Problem requirements:
Tally the lines below that contain "Абашевские". The number is the whole answer.

======== Raw data

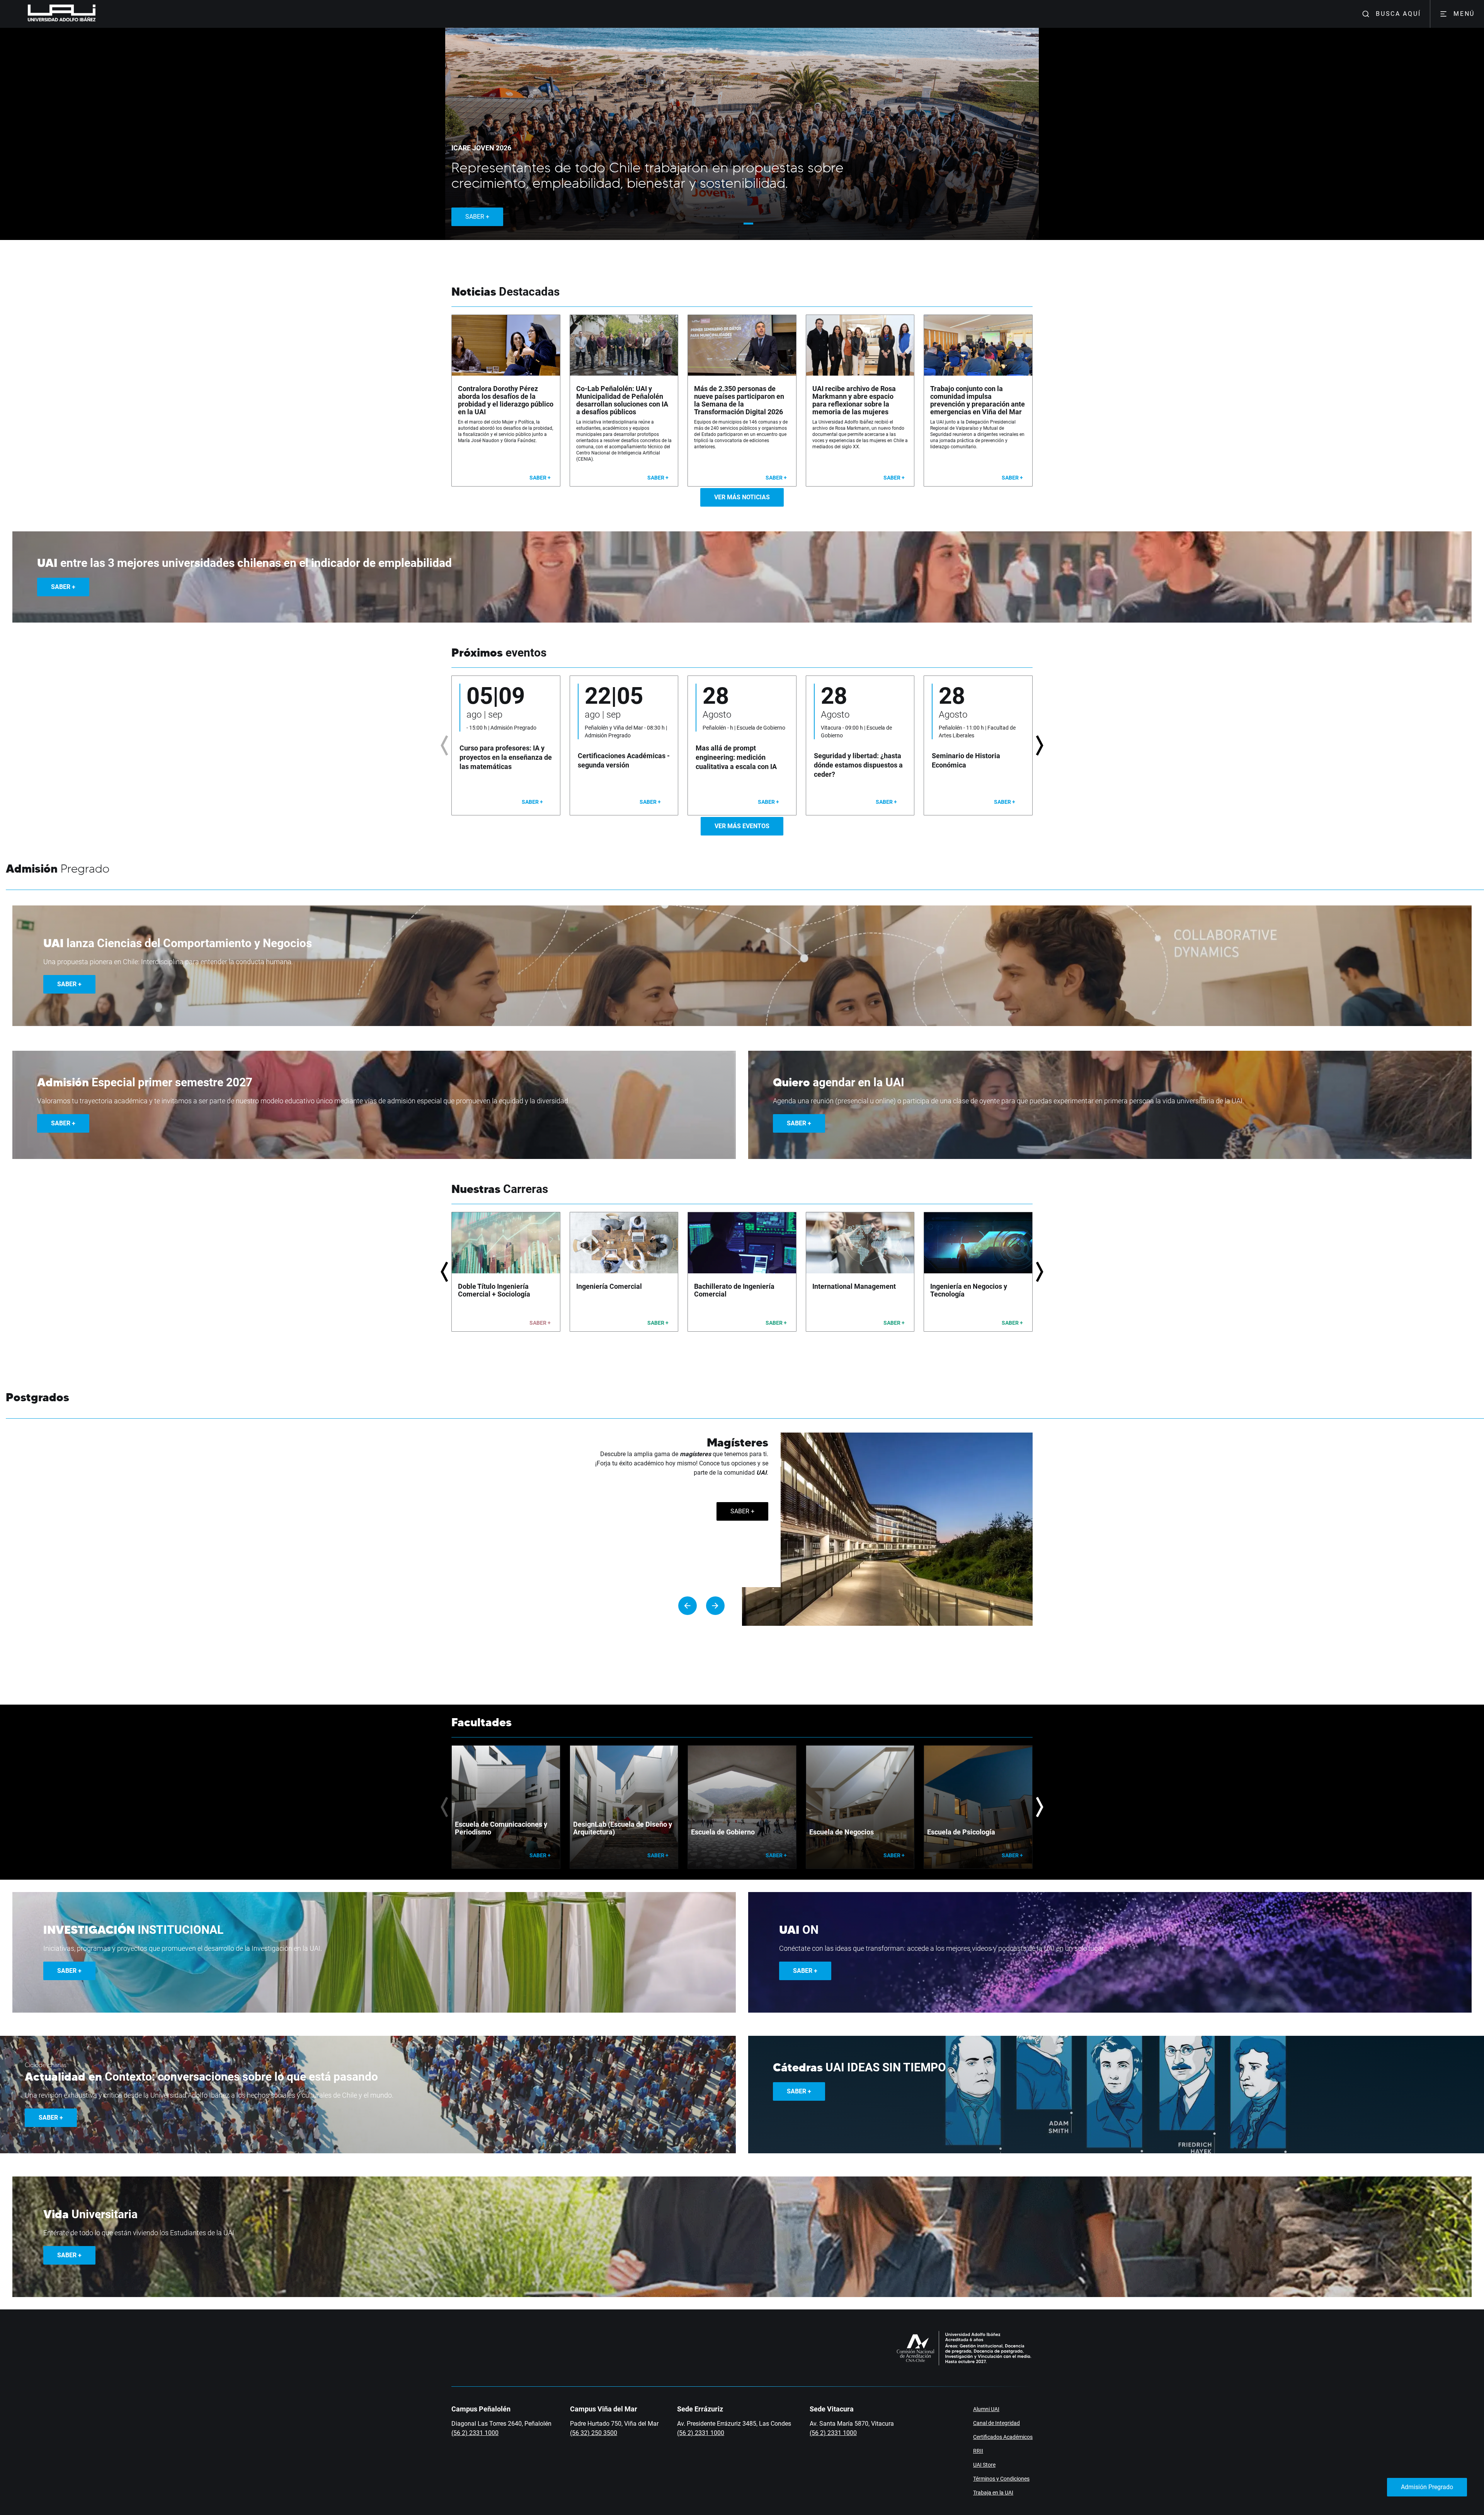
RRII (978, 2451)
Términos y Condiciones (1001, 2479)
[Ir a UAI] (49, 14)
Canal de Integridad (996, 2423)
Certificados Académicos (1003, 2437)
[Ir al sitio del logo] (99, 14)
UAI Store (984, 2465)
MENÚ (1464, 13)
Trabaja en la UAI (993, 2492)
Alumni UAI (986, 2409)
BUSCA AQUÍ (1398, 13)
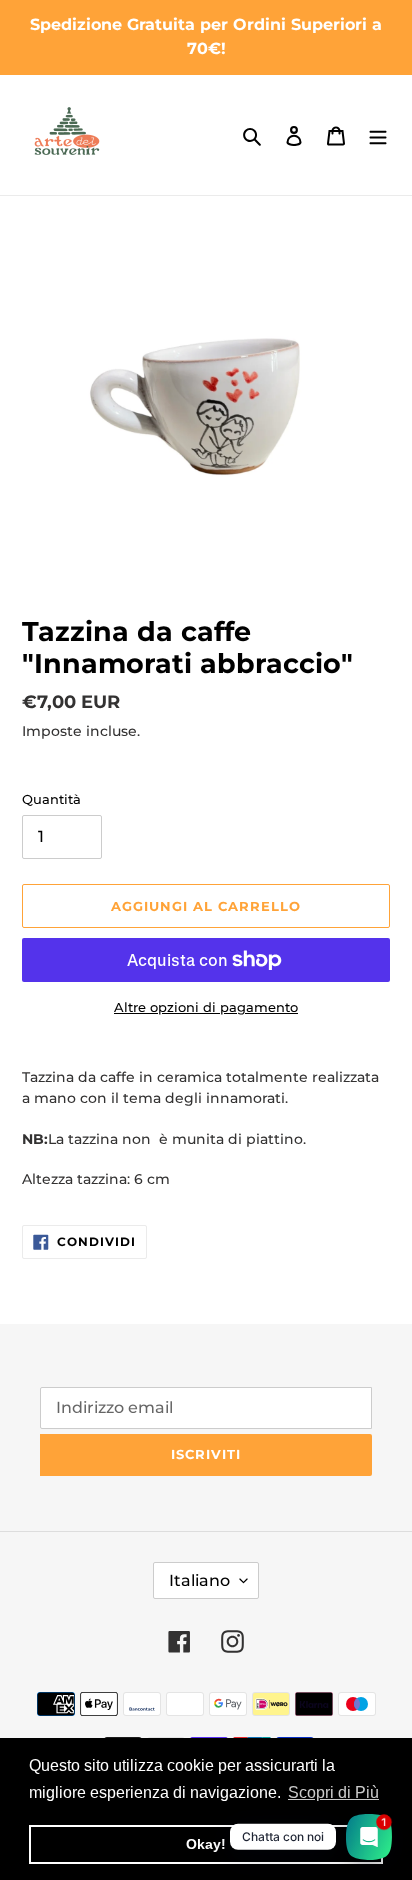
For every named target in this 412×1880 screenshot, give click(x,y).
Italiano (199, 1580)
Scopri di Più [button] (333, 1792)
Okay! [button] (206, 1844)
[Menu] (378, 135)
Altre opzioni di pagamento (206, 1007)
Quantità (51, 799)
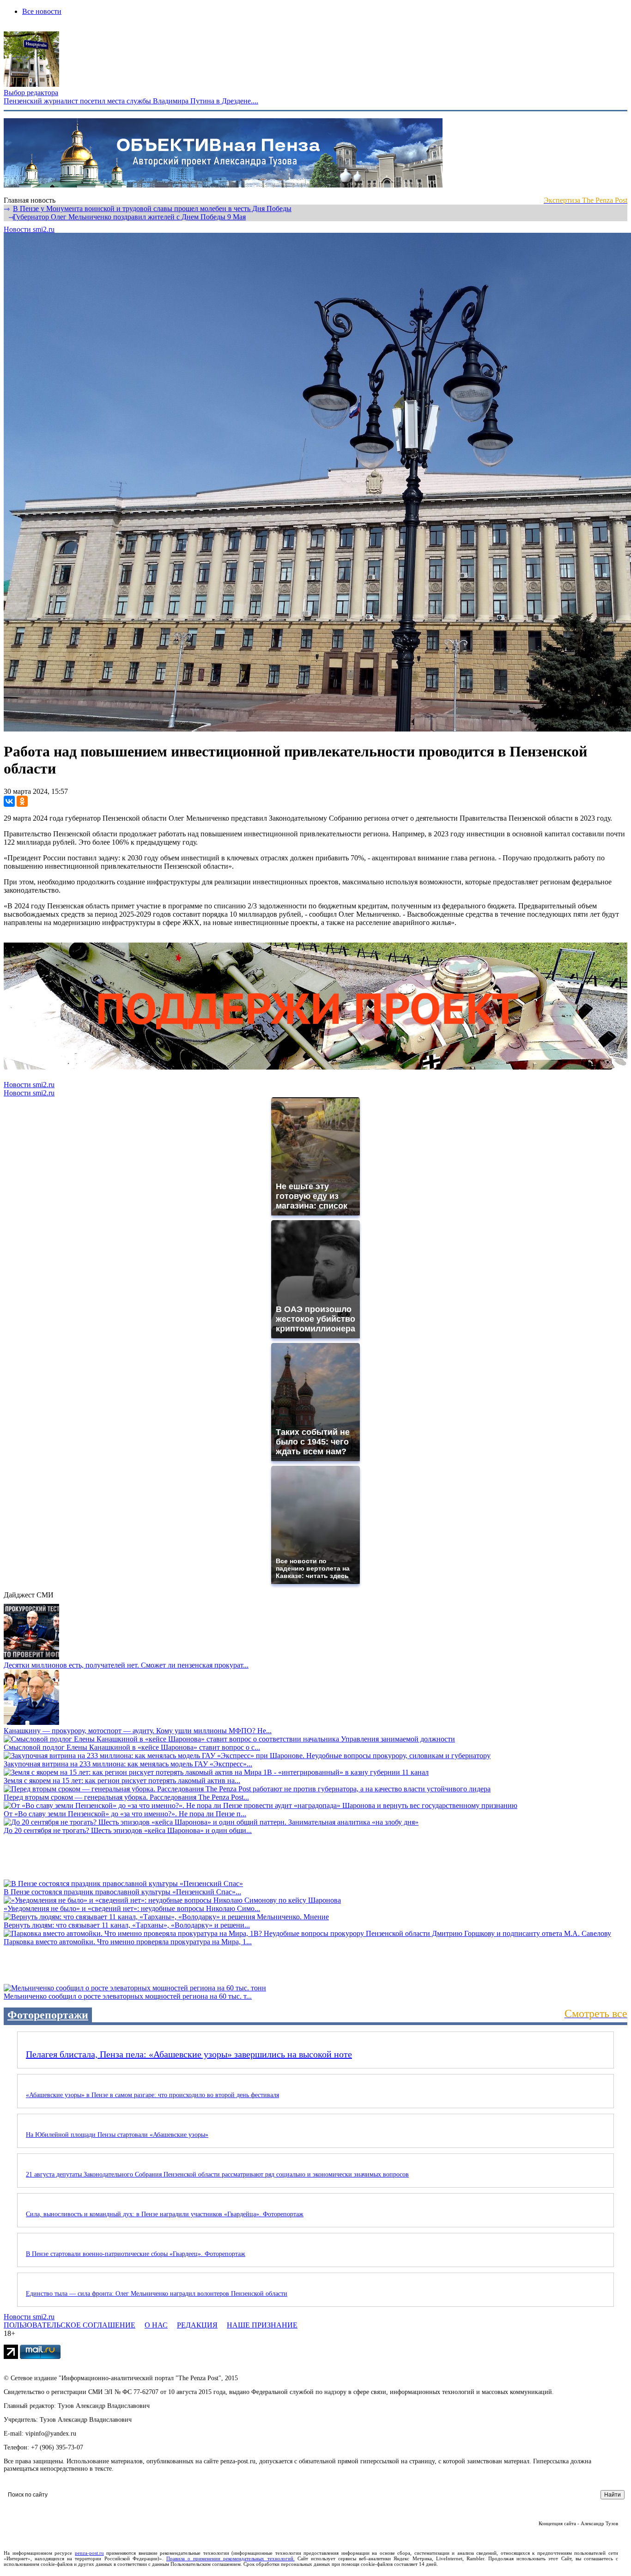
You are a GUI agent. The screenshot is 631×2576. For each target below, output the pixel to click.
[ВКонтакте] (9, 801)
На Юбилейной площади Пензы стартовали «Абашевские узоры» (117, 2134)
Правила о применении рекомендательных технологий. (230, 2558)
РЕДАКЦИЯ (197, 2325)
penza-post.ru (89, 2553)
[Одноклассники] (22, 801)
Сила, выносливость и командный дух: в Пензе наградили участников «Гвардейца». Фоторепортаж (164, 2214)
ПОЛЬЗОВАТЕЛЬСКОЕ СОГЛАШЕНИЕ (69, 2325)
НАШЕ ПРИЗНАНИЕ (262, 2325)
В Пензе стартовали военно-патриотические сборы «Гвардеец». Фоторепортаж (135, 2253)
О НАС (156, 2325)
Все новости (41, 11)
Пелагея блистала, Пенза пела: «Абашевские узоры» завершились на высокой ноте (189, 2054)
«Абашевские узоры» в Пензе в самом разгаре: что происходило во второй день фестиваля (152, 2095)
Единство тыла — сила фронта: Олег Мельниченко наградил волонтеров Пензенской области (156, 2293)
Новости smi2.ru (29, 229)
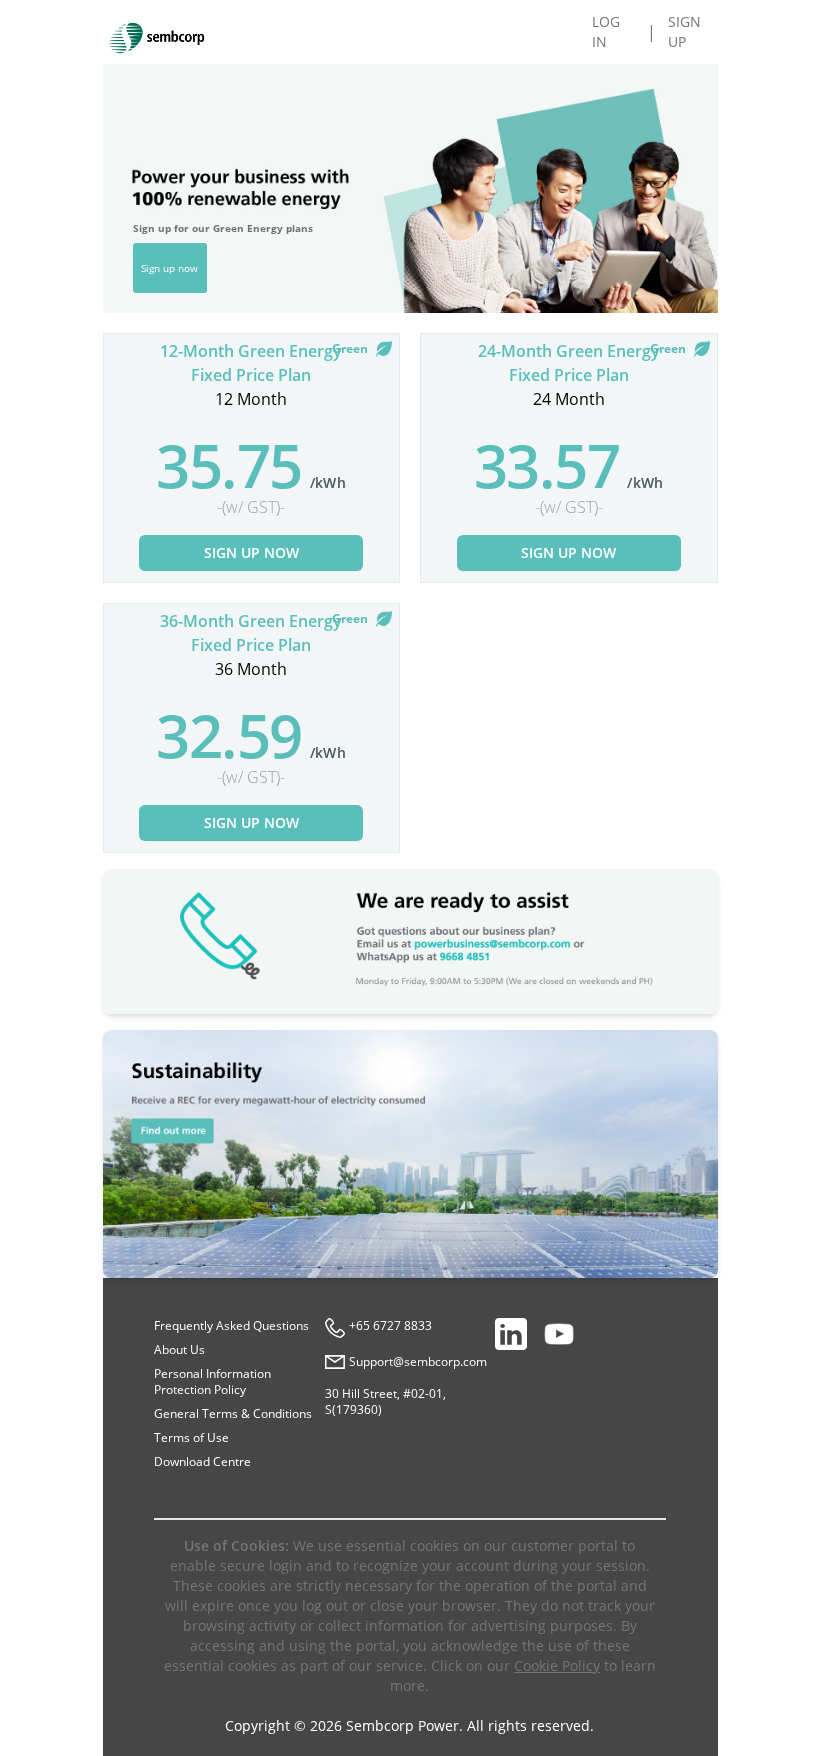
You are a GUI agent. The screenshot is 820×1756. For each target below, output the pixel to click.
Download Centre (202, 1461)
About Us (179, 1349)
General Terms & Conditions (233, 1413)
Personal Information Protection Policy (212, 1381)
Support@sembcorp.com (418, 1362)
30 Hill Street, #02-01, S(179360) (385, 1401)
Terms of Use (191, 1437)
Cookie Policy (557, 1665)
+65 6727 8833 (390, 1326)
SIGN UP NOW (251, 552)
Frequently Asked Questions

================

Result of this exercise:
3